Chancellor Angela Merkel's conservatives continue to lead in the opinion polls ahead of next month's general election, and they appear on course to form the next government with their preferred partners.
Merkel wants to ditch her grand coalition partners
Results of an opinion poll published on Wednesday give the conservative Christian Democrats (CDU), combined with their Bavaria-based sister party, the Christian Social Union (CSU), 38 percent of the vote.
This was an increase of one percentage point over the previous week.
The Berlin-based Forsa institute has been conducting weekly surveys ahead of the September 27 elections, and this week's poll indicated that the conservatives have enough support to win a parliamentary majority along with their preferred partners, the Free Democrats (FDP), on 13 percent.
Social Democrats lagging
There was little reason for optimism for the Social Democrats (SPD) led by the foreign minister and candidate for chancellor, Frank Walter Steinmeier. Although support for the SPD inched up by one percentage point over the previous Forsa poll, it was still trailing with just 21 percent of the vote.

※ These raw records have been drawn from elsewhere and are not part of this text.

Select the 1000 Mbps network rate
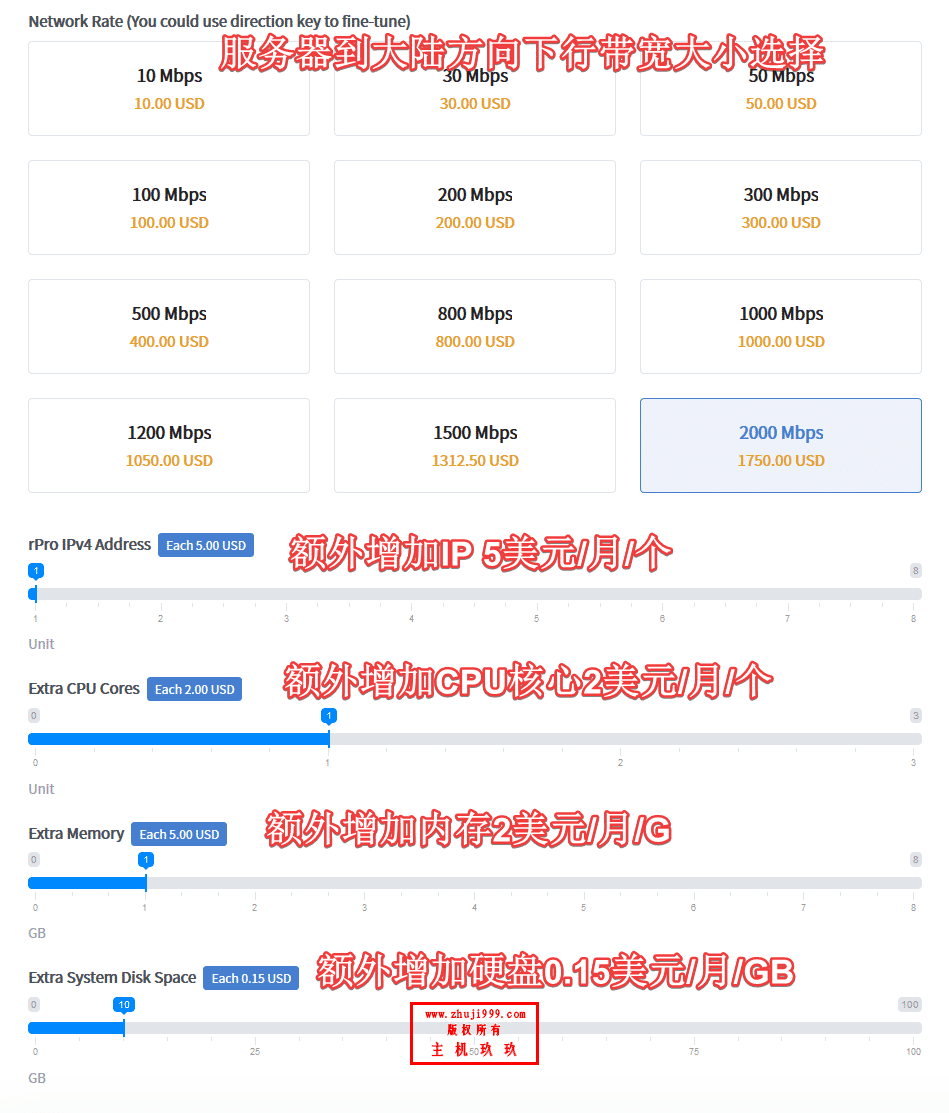Screen dimensions: 949x1113 [781, 327]
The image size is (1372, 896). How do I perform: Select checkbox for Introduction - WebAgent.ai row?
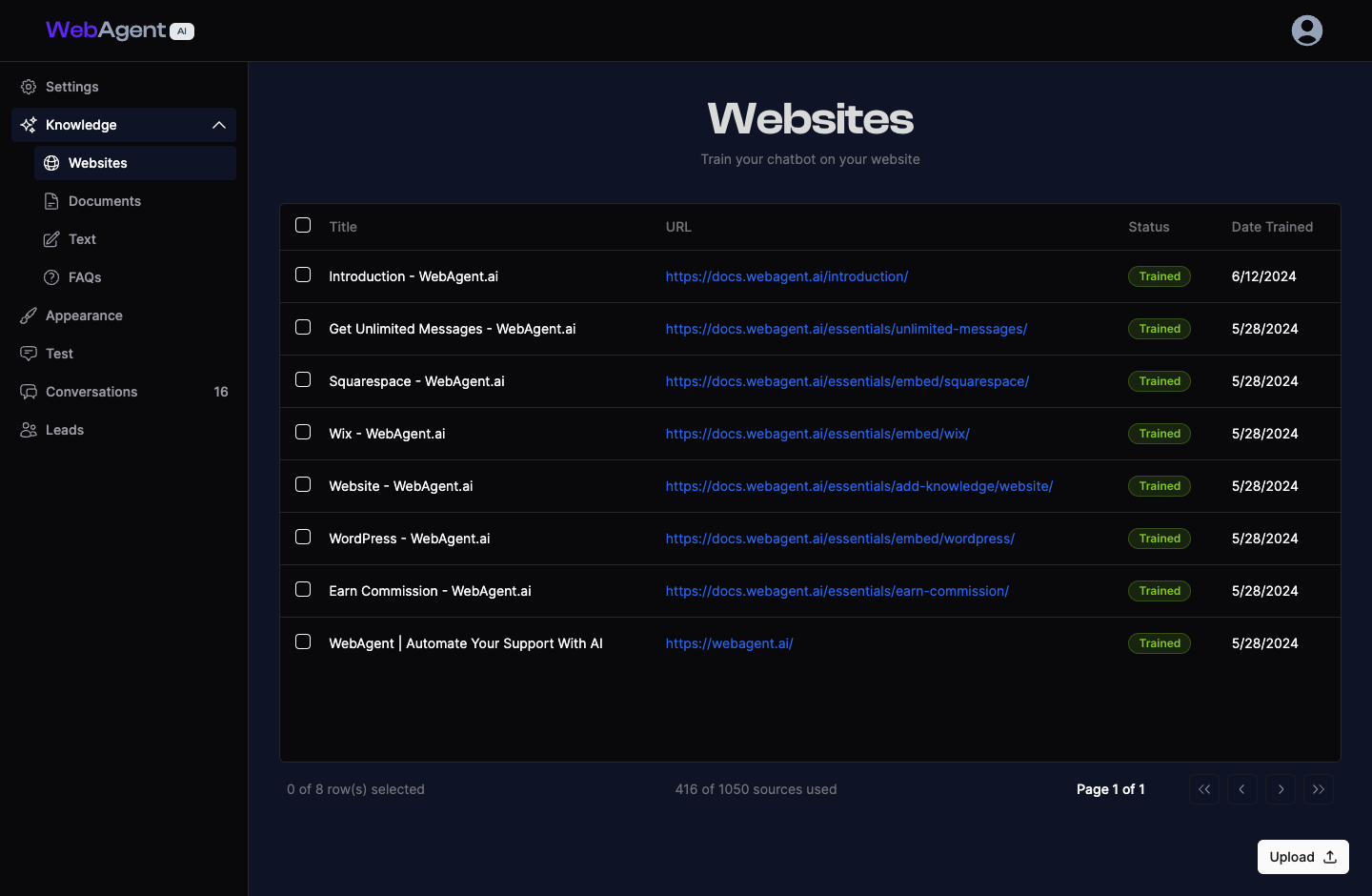(x=303, y=275)
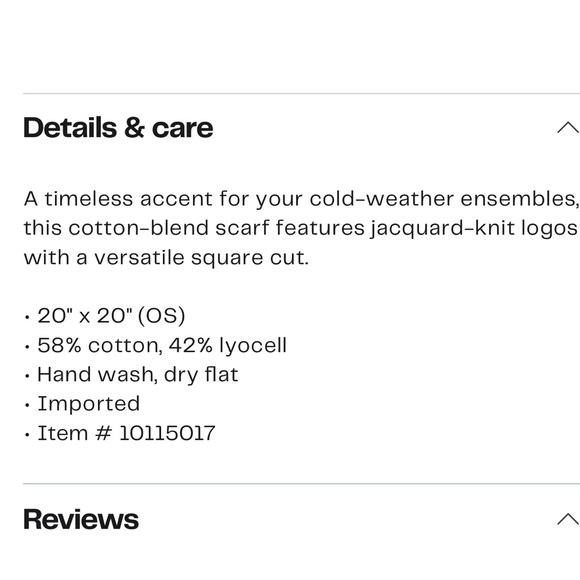Image resolution: width=580 pixels, height=580 pixels.
Task: Click the 58% cotton, 42% lyocell line
Action: [x=162, y=345]

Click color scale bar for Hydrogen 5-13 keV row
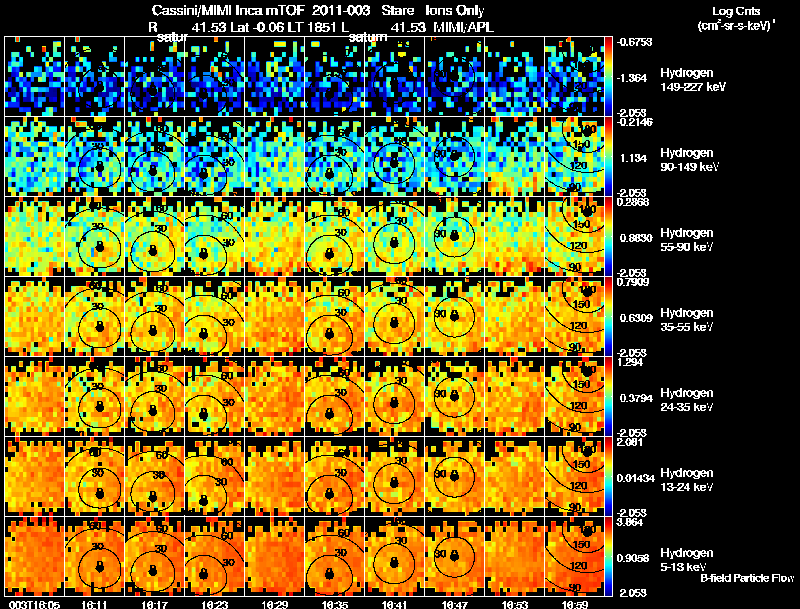click(608, 556)
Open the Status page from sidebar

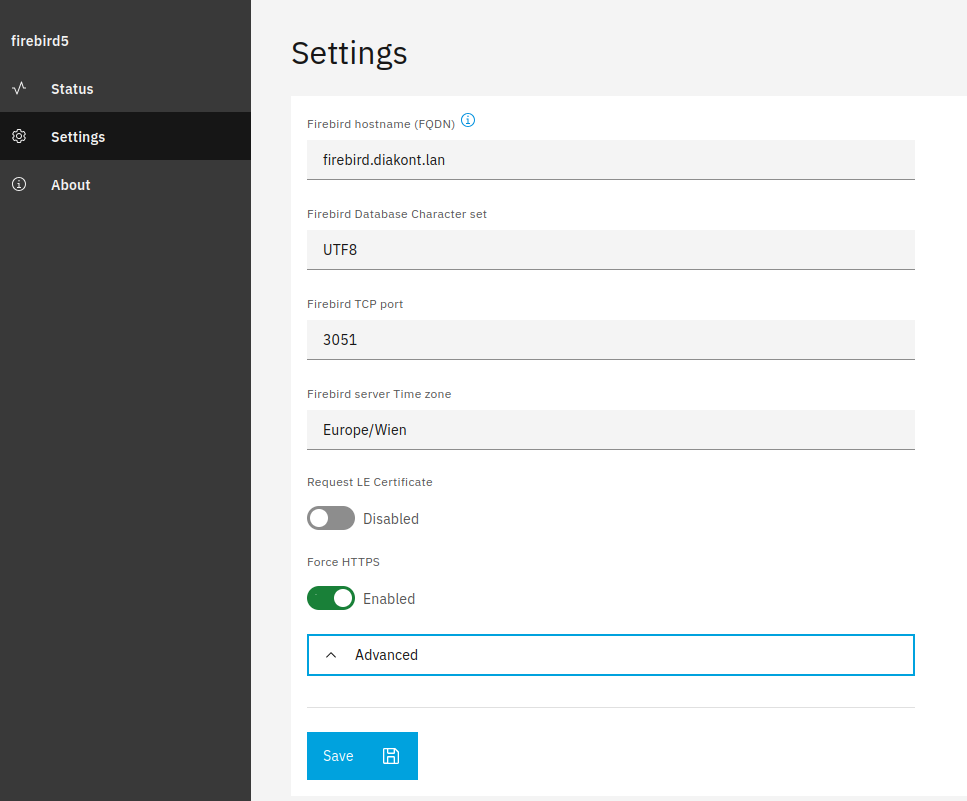[x=72, y=89]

The main rivals to the conservative bloc, the Social Democrats are currently partners in the governing grand coalition.
Merkel has criticized Steinmeier's pledge to create four million jobs
The SPD's favored partners, the Greens, polled 12 percent, which would give their alliance just 33 percent. The Left party polled 11 percent. However, Steinmeier on Tuesday ruled out working with it after the election.
The Social Democrats have been struggling to catch up with Chancellor Merkel's conservatives. After four years of what has been frequently described as an uneasy coalition, both Merkel and Steinmeier have said they would like to see an end to the status quo.
Talking to reporters in Berlin on Tuesday, Steinmeier put on a brave face, saying recent surveys indicated that 60 per cent of the electorate had not yet made up their mind.
However the SPD candidate admitted that his party's ratings were not ideal. "Better ratings would be nice, there is no question about that," Steinmeier said.
Forsa's latest results were based on a survey of the preferences of 2,500 voters conducted between August 3 and 7.